Yes, men can be feminists.
Why, you may ask? Well, why the hell not?
I’ve been wanting to write about my experiences as a male feminist for quite some time now. Yes, I am a cisgender male. Yes, it is impossible for me to have exactly the same experiences as a cisgender woman. If I decide to stay as a cisgender male, I will never give birth to a child, menstruate, experience many forms of sexist discrimination, worry about my safety while walking across campus at night, etc. etc.
I realize this. I wanted to make that disclaimer before I continue so as to let people know what I am aware of the discrepancy between the discrimination (or lack thereof) that I will face in my lifetime as compared to that of many, many women. In order to write about feminism, I must identify where I am coming from (the perspective of a male) and use my experiences to speak about topics such as women’s rights. If I don’t, then I think that discredits a lot of what I have to say. Sure, I can talk about inequalities, but I can’t truthfully say “I have experienced this firsthand”. Of course I’ve learned about gender inequalities in many of my classes and have witnessed these injustices happen to my female friends and relatives, but I am not a woman.
That being said, I am a feminist.
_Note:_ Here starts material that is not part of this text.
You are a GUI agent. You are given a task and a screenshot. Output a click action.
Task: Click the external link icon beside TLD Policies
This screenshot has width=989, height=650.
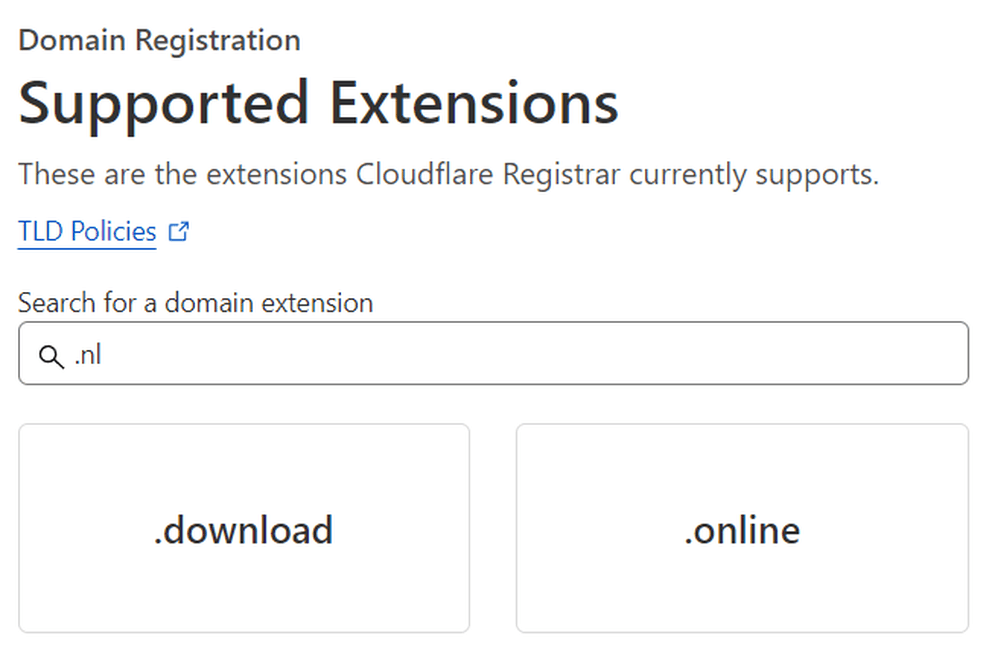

You don’t have to be a woman and firsthand experience these inequalities in order to identify them. In fact, I find it irresponsible to identify these inequalities and then sit idly by and do nothing to change them.
Indulge me as I speak about my experiences as a male feminist.
I’d like to speak in particular about people’s reactions to feminism. When I was tabling for IC feminists at the student organizational fair, many people came up to me to point out that I am a boy.
“There’s men in the club?” some asked.
“There’s a boy next to a box of tampons? Where I come from, that doesn’t happen.” said one young woman from Jamaica.
“Can I pick up chicks at the feminist meetings?” one young man asked.
Oh, and rest assured. I got plenty of “WTF” looks.
Then there’s the people who came up to the IC feminist table just to get a laugh out of their friends several feet away. That was fun.
“Men tabling at the feminist club, that’s so great!!” said several people.
It is this last instance that I would like to talk more about. I got a lot of positive reactions from people who were pleasantly surprised to see a man handing out information about feminism. I got some compliments and encouragement from IC faculty. It made me feel good.
Then I thought to myself, “Why is this a big deal?”. To answer that thought, it’s not. I find it unfortunate that when you find one man who cares about gender equality, it’s cause for praise. These people who gave me verbal encouragement were kind, but it just reminded me how unfortunate it is that my gender surprised them. I’d like to see so many women AND men caring about gender inequality that no one would look twice when they see a boy sitting next to a box of tampons.
When I talk to people about our campus feminist group, a common question I’m asked is “How many boys are in the group?” I answer them politely, but what I would like to say is “Why the hell does that matter? Does having a large representation of males in the group make it more legitimate?”
I know people mean well, but it just bothers me when people ask those questions. I know they’re curious, as I would be too. Before I started going to meetings, I wondered if I would feel out of place. It’s a natural thing to wonder about… but it just makes me itchy when people ask it.
It’s great when men self-identify as feminists, but when it’s cause for celebration, then you know something is wrong with society.
Matt is on the board for Ithica College Feminists, and also writes for their blog.